El CEO de Anthropic, Dario Amodei, subrayó en una reciente entrevista que la responsabilidad de abordar los riesgos de la IA sobre la privacidad recae en el Congreso. Hizo hincapié en que la compra de datos personales por parte del gobierno para perfiles masivos es una práctica legal preocupante, que no se corresponde con la interpretación actual de la Cuarta Enmienda. Ejemplos concretos de esta vigilancia ya están sucediendo, como la adquisición de datos personales por parte de la Patrulla Fronteriza y el uso de herramientas de vigilancia por parte de Inmigración y Control de Aduanas, que analizan información a partir de datos comprados.
A pesar de la creciente preocupación pública por la privacidad, que incluso muestra que el 71% de los adultos estadounidenses temen el uso que hace el gobierno de sus datos, el Congreso ha fracasado en su deber de legislar en esta área. Un proyecto de ley que buscaba cerrar la brecha legal sobre la compra de información personal por parte del gobierno fue aprobado en la Cámara de Representantes en 2024, pero el Senado lo detuvo. Esta inacción deja a los ciudadanos a merced de decisiones empresariales que no garantizan la protección efectiva de su privacidad.
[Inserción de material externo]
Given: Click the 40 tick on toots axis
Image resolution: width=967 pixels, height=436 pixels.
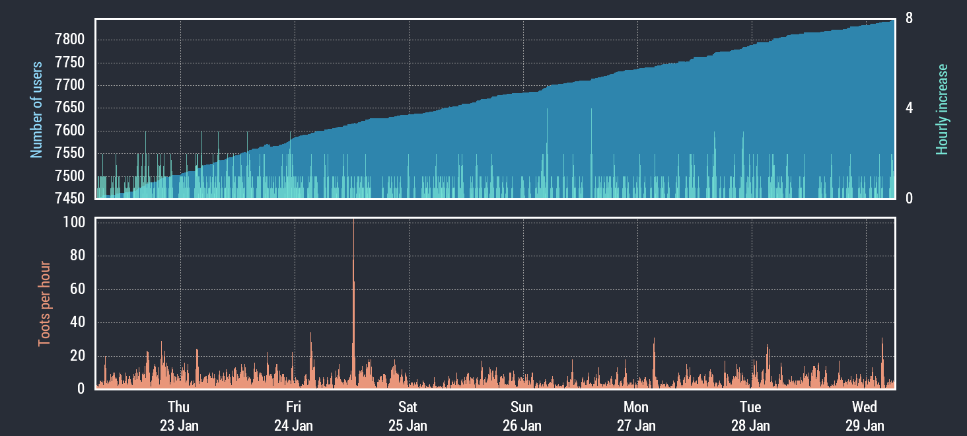Looking at the screenshot, I should coord(79,322).
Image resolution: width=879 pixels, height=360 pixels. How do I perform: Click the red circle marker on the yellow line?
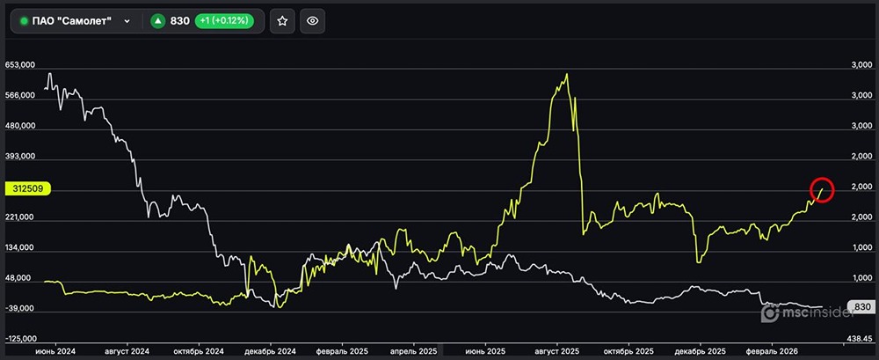click(x=821, y=190)
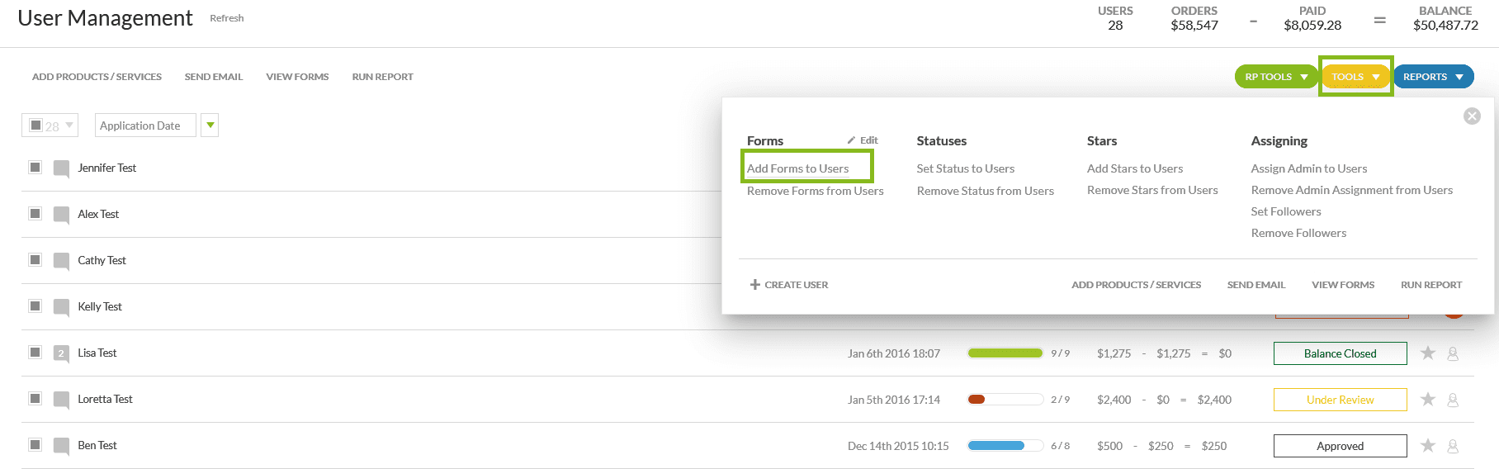The width and height of the screenshot is (1499, 469).
Task: Open the RP Tools dropdown
Action: [x=1275, y=77]
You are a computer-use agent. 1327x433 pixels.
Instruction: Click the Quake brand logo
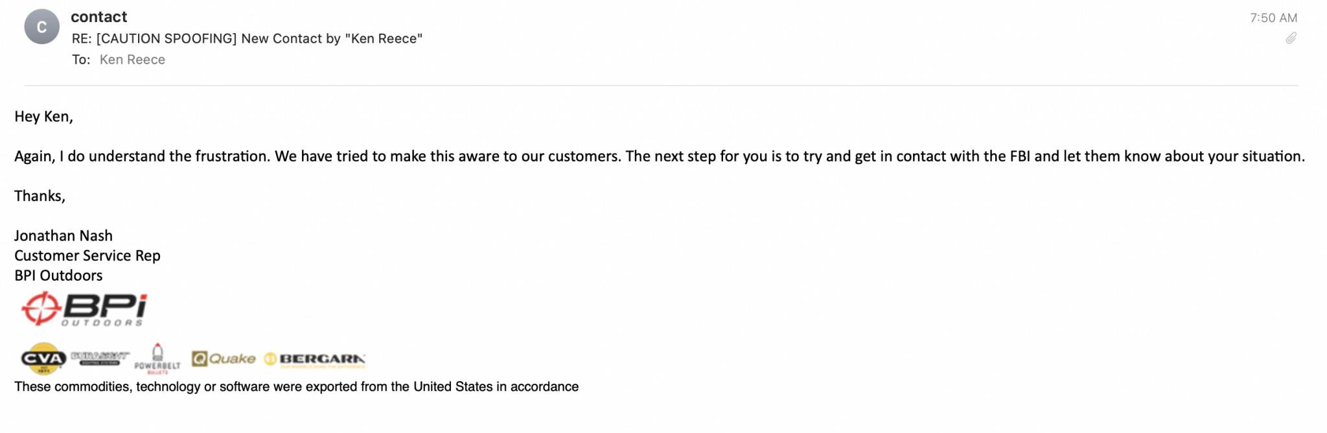point(224,358)
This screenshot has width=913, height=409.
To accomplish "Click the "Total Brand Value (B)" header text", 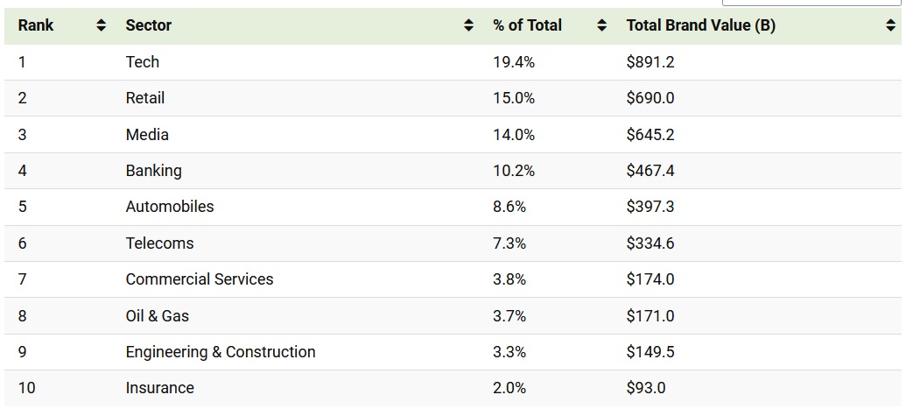I will click(700, 25).
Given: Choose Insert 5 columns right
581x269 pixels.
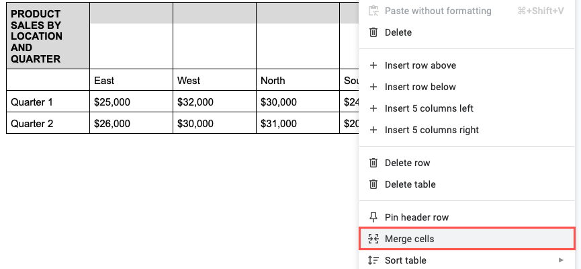Looking at the screenshot, I should point(431,130).
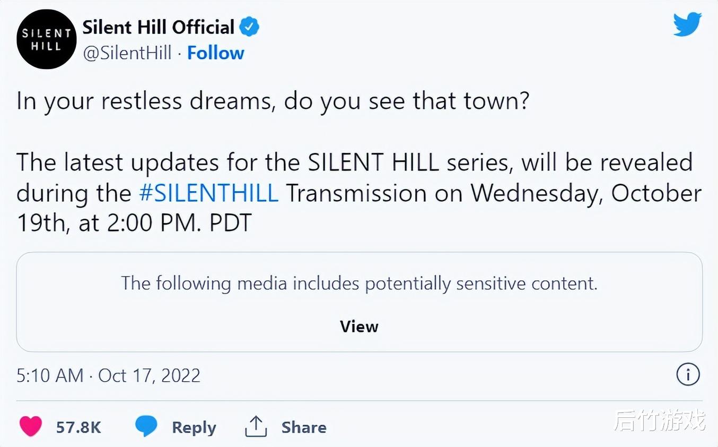718x447 pixels.
Task: Open the 5:10 AM Oct 17, 2022 timestamp
Action: (108, 376)
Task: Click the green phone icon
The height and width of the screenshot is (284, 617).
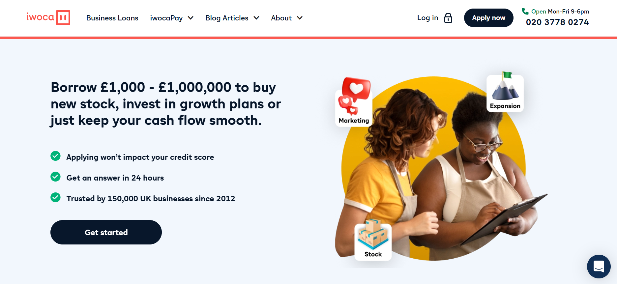Action: pos(525,12)
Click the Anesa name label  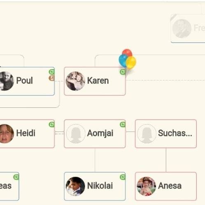coord(170,186)
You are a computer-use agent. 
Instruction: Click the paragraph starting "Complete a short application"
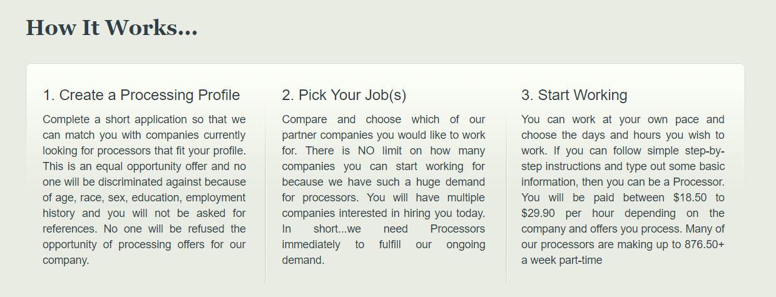coord(145,189)
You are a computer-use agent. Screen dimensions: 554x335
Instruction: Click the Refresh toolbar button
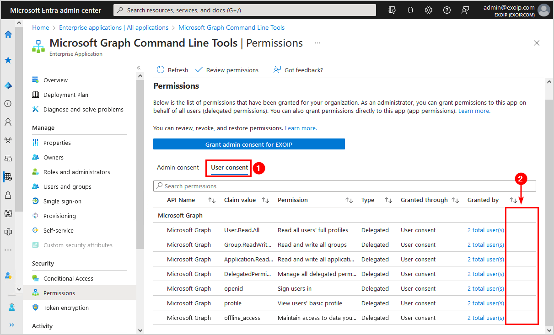click(172, 70)
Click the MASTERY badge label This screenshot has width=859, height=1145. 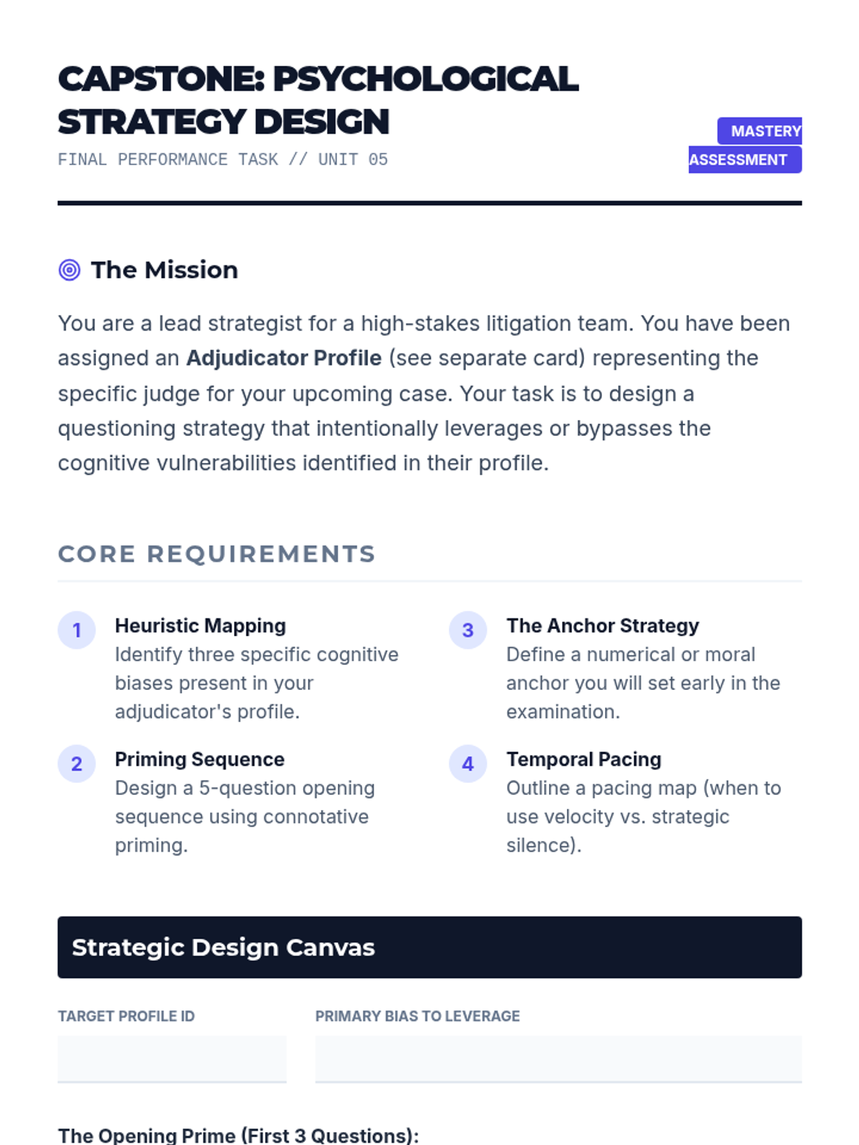(x=764, y=131)
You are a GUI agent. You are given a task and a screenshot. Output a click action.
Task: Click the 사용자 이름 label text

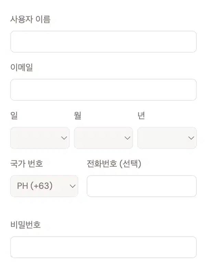31,19
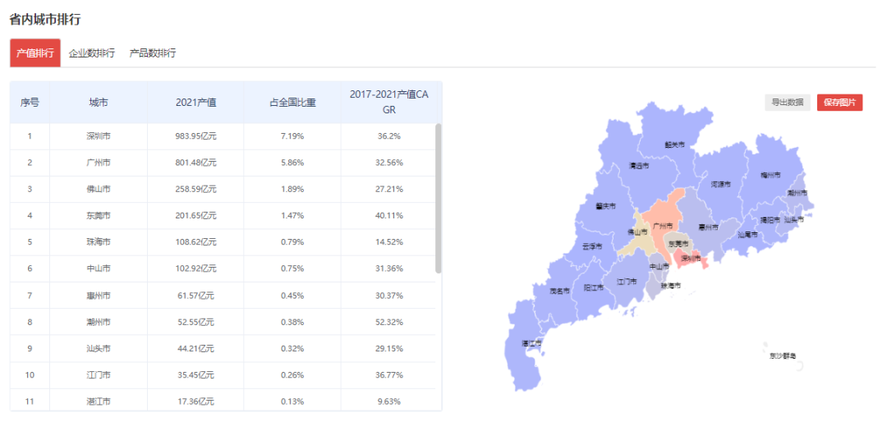Click the 2021产值 column header
Image resolution: width=887 pixels, height=422 pixels.
pyautogui.click(x=195, y=103)
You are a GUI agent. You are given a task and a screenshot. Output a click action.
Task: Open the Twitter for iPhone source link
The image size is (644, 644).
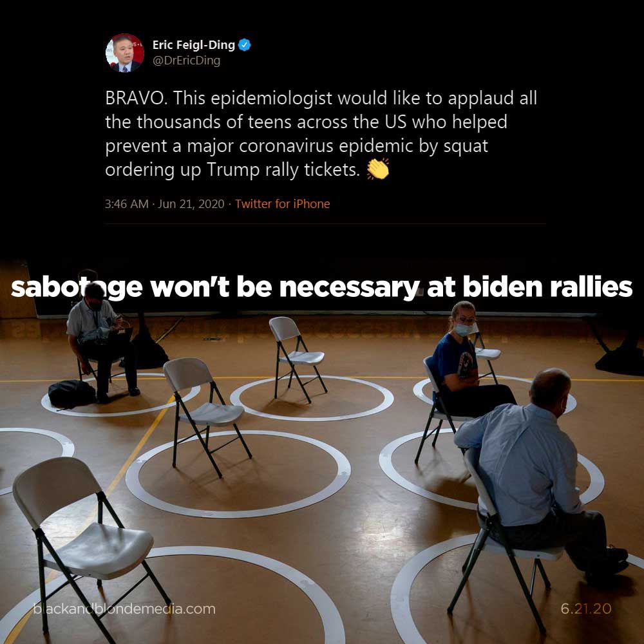(x=282, y=204)
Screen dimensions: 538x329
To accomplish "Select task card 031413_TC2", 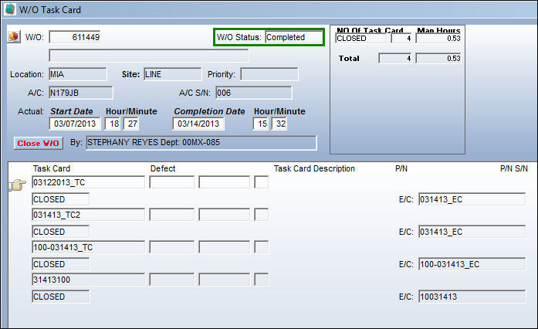I will (88, 215).
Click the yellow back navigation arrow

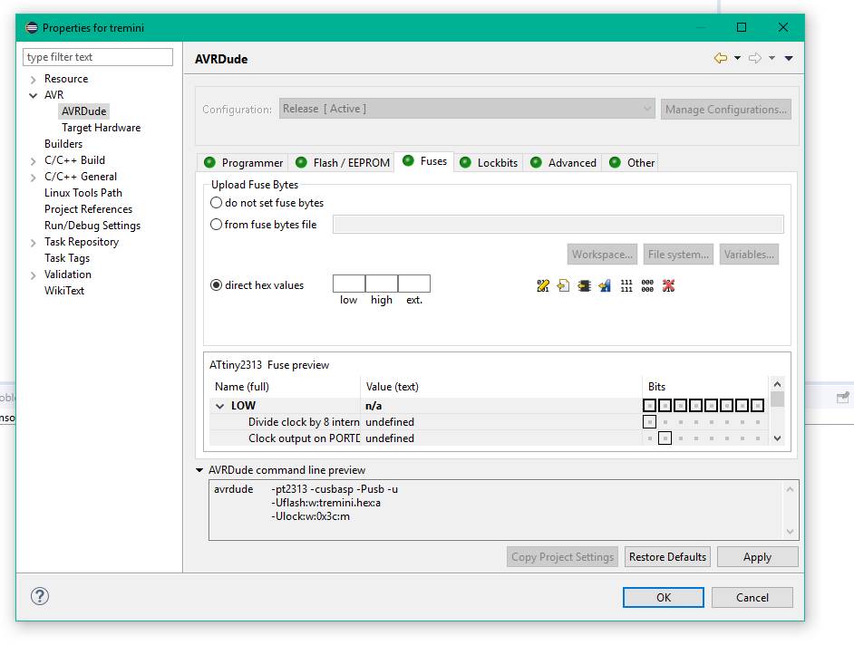click(721, 58)
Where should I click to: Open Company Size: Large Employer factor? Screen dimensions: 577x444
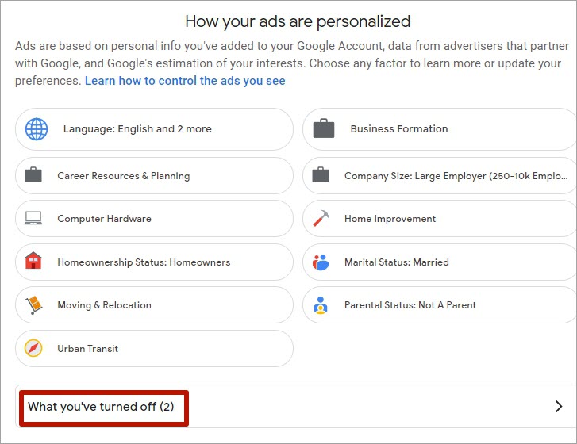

En un contexto donde realmente se esperaría una acción bipartidista, la realidad es que muchos se sienten cada vez más ahogados por un sistema de vigilancia constante. Aunque la Electronic Frontier Foundation (EFF) continúa luchando por la protección de las libertades civiles y por un futuro donde la privacidad no dependa de acuerdos privados o decisiones de un puñado de ejecutivos, queda claro que es urgente construir un marco legal sólido que garantice estos derechos fundamentales para todos.